BEGIN Records shown

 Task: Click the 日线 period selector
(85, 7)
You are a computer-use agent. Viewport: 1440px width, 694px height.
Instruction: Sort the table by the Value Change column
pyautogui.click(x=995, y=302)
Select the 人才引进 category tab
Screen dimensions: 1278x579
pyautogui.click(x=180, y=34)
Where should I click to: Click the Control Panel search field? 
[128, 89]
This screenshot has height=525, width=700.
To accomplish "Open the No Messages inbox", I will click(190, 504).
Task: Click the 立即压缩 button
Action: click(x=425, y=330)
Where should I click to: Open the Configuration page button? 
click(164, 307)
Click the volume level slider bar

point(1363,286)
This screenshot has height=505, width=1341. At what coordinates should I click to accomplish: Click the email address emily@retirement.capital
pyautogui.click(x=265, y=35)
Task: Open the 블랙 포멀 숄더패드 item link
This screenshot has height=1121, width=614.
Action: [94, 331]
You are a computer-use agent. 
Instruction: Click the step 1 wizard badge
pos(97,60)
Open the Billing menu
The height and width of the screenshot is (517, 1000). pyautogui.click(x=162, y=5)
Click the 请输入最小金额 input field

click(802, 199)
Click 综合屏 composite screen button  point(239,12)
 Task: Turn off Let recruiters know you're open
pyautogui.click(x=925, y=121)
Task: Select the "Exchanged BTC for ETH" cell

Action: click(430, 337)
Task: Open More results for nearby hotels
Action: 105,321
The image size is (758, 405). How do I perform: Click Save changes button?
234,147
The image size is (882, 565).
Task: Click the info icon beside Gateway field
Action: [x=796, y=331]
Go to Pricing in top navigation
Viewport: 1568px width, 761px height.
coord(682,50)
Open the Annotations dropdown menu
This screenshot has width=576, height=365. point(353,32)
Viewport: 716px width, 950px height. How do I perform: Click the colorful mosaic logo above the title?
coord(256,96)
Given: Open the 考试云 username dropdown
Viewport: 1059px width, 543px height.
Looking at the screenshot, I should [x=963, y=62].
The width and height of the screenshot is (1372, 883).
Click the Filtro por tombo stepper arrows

END Records shown

All lines with the string "computer" must be copied from the data.

You are a computer-use agent. Viewport: 1440px width, 694px height.
You are a computer-use agent. 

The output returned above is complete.